L’original allemand, même dans la seconde édition, sur laquelle a été fait notre travail, est hérissé d’une multitude de notes, pleines de détails et d’observations, qui ajoutent beaucoup à l’intérêt des chapitres qu’elles accompagnent, mais le scindent et le divisent trop. Nous avons jugé préférable de fondre dans le texte même la substance de tout ce qui nous a paru susceptible d’y être incorporé. Nous n’avons pas hésité non plus à élaguer certains détails d’érudition, trop minutieux, sans étroite liaison avec le fond du sujet, et ne s’adressant qu’aux philologues et aux archéologues. De simples renvois à l’ouvrage original pouvaient suffire pour cette classe, peu nombreuse, de lecteurs savants. Nous avons supprimé de même presque tous les passages grecs, et quelques citations trop longues en langue latine, mais en ayant toujours soin de laisser subsister l’indication précise des noms d’auteurs, des titres de leurs écrits et des autres sources, qui renferment la garantie du texte. Cette partie assez délicate de notre travail avait toutefois un côté embarrassant ; mais l’auteur a eu l’obligeance de nous y mettre à notre aise, en se chargeant de revoir lui-même toutes les feuilles de cette traduction libre, qui paraît ainsi revêtue de son approbation.

L’étude de toute grande période historique tend à des enseignements qu’il importe de mettre en relief, parce qu’ils réfléchissent sur toutes les époques de l’histoire.

Or, M. Friedlænder s’est abstenu, jusqu’à présent, de tirer des conclusions de son livre, ce qui, à notre point de vue, l’isolait un peu trop du fond politique et social sur lequel repose le tableau des mœurs de l’empire romain. Nous avons cherché à y suppléer par les considérations générales du commencement, que nous avons signées, afin d’éviter toute promiscuité et de ne laisser à l’auteur allemand, vis-à-vis du public, la responsabilité d’aucune opinion contre laquelle il pourrait avoir des objections à faire valoir.

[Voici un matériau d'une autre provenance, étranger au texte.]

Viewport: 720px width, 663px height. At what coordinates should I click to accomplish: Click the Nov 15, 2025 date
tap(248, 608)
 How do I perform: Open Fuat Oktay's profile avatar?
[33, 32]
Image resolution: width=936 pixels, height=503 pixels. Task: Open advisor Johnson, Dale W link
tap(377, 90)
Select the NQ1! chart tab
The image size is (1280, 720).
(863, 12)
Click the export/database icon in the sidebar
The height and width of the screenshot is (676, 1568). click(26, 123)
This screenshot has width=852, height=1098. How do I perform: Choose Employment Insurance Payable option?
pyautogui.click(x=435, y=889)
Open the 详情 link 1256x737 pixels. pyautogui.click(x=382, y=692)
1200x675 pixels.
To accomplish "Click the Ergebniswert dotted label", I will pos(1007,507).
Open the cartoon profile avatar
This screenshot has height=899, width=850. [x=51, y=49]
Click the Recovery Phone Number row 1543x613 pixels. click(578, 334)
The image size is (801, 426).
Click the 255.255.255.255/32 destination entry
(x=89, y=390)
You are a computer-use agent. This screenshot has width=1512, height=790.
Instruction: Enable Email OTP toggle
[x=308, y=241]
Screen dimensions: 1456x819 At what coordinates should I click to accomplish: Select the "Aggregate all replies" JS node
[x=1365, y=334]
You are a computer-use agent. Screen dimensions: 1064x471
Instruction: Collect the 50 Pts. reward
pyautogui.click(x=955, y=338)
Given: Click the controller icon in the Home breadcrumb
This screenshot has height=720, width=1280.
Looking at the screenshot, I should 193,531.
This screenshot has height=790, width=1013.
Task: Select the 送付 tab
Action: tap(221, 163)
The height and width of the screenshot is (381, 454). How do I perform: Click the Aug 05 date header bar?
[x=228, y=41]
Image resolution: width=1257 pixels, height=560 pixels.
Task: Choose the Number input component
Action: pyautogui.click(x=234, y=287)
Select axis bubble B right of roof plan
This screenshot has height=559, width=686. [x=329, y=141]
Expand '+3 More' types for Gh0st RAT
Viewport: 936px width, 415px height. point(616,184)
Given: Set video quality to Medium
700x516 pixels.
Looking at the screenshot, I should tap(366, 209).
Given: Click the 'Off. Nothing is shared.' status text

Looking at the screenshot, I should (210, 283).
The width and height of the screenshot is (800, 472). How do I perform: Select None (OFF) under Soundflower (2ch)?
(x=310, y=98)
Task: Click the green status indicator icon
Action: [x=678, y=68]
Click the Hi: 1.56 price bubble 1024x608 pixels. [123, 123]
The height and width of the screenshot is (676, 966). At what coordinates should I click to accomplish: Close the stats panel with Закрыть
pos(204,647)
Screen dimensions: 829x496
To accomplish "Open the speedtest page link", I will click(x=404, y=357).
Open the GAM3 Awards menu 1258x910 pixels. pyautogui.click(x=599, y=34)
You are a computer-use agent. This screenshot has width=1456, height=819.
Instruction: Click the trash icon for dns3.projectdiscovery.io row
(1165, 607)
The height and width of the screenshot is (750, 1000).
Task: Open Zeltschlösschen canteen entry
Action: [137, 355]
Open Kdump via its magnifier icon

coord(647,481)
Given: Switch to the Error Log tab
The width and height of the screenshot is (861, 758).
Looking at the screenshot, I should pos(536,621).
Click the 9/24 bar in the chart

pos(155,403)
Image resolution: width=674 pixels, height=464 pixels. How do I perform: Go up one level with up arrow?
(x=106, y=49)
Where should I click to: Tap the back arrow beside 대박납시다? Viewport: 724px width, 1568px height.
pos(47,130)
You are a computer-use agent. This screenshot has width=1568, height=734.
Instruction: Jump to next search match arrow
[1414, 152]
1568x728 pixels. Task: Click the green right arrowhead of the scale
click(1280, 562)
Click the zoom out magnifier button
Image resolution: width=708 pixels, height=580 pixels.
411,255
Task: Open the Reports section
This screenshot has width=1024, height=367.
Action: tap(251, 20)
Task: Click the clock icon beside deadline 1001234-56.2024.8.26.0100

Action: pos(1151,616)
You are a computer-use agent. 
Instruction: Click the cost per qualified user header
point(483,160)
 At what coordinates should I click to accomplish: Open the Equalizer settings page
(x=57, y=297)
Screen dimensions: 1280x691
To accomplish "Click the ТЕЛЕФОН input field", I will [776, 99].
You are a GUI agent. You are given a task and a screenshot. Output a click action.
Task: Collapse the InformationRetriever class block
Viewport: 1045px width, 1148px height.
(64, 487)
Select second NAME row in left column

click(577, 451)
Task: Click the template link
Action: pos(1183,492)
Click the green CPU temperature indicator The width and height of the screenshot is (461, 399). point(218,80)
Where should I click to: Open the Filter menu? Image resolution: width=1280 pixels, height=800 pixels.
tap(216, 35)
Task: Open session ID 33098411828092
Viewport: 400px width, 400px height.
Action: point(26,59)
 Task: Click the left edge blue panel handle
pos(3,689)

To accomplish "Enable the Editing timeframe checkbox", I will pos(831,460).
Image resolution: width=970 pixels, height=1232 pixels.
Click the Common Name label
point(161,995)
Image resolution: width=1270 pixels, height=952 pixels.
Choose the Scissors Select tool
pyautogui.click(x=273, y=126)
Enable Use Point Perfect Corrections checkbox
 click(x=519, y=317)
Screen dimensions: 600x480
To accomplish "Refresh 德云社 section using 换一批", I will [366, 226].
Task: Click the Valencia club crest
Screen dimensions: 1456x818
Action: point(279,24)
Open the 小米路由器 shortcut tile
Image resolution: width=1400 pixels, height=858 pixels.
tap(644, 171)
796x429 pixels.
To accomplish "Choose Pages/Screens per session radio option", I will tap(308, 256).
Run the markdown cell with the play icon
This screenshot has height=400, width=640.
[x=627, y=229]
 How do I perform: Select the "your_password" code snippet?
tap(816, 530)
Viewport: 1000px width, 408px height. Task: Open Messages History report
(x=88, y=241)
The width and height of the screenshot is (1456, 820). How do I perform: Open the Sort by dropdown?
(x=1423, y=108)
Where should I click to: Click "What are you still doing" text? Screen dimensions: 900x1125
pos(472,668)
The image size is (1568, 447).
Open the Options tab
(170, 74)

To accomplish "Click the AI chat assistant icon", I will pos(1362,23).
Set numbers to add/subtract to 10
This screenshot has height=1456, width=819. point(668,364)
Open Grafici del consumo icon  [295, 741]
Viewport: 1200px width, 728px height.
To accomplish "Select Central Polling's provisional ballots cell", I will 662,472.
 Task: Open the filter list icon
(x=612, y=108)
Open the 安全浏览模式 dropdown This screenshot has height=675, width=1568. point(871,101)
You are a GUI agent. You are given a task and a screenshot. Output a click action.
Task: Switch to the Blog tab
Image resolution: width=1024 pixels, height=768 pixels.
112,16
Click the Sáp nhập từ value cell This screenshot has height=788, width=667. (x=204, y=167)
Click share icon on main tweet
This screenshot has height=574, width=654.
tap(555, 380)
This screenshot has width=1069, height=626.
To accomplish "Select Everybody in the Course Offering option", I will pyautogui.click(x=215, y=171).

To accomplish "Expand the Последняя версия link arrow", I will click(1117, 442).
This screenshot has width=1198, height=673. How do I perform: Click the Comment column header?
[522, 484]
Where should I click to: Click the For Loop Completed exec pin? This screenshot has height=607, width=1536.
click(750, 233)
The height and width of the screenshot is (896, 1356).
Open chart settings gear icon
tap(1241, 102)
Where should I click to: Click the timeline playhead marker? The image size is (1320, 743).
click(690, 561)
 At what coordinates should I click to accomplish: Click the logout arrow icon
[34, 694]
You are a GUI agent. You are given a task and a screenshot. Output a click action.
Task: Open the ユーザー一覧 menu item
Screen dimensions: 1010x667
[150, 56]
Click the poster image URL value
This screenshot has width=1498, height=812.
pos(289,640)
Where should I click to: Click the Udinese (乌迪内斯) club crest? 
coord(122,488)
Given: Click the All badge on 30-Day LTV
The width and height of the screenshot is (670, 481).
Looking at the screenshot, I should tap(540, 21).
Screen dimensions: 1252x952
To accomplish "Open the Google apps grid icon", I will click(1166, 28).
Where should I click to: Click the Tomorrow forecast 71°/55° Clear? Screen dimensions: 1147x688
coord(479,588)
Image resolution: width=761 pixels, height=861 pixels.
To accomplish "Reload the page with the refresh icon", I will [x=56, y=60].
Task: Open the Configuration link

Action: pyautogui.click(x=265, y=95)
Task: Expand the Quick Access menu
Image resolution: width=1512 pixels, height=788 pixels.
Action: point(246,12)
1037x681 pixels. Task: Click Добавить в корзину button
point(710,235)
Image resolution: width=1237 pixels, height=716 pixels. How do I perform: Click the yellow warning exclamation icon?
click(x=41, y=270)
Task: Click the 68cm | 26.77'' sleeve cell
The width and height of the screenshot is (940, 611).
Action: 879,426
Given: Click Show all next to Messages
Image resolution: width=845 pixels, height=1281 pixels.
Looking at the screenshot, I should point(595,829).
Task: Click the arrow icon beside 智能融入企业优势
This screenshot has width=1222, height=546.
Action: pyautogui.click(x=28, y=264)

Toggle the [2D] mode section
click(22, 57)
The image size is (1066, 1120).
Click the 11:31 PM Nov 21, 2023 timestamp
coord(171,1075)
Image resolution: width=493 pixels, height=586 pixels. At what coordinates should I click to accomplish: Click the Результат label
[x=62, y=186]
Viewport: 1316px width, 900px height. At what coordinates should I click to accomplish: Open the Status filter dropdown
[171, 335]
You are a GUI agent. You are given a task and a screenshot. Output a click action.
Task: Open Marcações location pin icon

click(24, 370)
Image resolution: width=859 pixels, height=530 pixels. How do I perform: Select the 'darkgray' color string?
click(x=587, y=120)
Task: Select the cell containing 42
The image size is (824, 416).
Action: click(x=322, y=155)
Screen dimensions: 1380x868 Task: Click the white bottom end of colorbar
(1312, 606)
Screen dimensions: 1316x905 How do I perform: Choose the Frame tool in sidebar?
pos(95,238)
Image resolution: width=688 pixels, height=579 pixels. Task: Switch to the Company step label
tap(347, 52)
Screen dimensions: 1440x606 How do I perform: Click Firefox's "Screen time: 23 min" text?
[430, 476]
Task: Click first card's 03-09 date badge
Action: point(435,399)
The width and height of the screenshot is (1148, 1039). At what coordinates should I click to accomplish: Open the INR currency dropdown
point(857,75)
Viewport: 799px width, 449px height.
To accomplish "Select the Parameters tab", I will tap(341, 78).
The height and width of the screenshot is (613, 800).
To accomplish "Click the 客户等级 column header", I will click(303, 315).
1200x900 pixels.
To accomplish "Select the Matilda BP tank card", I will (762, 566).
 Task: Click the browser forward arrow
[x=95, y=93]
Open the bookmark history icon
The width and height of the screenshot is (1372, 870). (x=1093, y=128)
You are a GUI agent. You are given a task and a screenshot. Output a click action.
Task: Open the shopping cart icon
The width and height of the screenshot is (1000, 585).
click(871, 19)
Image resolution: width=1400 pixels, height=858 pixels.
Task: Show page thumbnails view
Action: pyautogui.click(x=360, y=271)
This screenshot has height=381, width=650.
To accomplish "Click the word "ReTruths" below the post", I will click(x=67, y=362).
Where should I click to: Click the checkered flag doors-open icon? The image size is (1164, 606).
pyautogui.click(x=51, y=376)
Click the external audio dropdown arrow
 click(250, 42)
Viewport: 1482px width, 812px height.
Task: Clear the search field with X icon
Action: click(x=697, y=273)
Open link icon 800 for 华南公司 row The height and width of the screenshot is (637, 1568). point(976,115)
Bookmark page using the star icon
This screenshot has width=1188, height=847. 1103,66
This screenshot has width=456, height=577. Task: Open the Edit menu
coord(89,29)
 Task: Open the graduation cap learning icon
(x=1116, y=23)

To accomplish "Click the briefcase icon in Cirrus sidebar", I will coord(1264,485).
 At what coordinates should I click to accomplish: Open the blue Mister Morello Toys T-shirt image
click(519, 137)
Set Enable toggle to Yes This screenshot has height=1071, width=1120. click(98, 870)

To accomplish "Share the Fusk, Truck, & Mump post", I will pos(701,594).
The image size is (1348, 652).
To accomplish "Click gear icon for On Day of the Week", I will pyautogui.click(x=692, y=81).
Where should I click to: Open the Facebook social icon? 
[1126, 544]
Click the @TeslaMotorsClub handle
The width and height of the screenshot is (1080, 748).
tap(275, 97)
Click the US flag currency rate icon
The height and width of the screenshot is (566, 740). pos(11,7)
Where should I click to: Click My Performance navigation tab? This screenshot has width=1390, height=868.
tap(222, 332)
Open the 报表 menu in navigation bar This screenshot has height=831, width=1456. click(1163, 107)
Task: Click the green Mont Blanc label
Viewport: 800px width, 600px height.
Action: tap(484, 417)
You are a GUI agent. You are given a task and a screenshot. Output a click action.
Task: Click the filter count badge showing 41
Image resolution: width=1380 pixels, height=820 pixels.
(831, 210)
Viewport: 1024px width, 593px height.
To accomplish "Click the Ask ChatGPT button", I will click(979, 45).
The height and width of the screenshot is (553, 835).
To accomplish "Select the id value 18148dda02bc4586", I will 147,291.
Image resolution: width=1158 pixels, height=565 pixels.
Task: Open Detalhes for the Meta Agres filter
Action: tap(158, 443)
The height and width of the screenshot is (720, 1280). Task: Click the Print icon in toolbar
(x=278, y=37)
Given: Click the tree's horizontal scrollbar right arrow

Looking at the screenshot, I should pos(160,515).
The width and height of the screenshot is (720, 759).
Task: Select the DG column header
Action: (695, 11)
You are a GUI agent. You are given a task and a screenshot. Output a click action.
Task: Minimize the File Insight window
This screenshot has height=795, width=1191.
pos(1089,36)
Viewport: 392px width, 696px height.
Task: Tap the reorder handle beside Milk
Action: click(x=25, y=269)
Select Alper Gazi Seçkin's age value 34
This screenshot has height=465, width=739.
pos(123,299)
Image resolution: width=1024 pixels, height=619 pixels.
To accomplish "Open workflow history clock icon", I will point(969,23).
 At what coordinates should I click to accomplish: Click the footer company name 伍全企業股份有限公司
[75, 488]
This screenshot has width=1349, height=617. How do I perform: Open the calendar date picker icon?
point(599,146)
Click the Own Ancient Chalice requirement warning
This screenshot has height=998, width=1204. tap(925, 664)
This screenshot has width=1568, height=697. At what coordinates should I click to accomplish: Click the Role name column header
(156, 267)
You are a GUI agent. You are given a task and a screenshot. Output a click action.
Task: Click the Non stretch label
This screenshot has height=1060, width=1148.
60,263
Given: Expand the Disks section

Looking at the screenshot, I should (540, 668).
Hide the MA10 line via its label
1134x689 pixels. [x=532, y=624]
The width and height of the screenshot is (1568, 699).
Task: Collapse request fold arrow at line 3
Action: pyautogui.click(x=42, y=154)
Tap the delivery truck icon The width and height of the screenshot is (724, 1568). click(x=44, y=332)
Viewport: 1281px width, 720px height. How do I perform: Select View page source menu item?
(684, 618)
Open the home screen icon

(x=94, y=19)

La table chronologique, qui termine cette espèce d’introduction, peut aider à mettre le livre, à la portée de tout le monde. Hors de là, nous ne nous sommes permis de faire que très peu d’additions au corps de l’ouvrage même, où la plupart des changements ne portent que sur la disposition des matières et la forme, qu’il s’agissait quelquefois de mieux approprier à ces convenances littéraires qui varient d’un pays à l’autre. Nous nous sommes d’ailleurs fait un devoir de distinguer partout rigoureusement, au moyen d’astérisques, le peu que nous avons ajouté de tout ce qui appartient en propre à M. Friedlænder.